──────── PROVIDED ENTRIES ────────
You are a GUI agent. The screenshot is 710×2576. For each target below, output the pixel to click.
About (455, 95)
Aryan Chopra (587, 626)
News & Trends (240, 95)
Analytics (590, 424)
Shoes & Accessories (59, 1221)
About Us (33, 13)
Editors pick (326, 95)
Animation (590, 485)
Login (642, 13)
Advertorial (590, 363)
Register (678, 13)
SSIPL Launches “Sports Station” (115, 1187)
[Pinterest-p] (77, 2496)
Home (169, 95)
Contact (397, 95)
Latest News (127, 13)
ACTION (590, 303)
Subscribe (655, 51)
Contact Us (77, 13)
────────
**WHAT THE TASK REQUIRES**
Set down exactly, and only, the lines of the data above from the line containing "Advertorial (590, 363)" through the last one.

**SOLVED EXERCISE**
Advertorial (590, 363)
Register (678, 13)
SSIPL Launches “Sports Station” (115, 1187)
[Pinterest-p] (77, 2496)
Home (169, 95)
Contact (397, 95)
Latest News (127, 13)
ACTION (590, 303)
Subscribe (655, 51)
Contact Us (77, 13)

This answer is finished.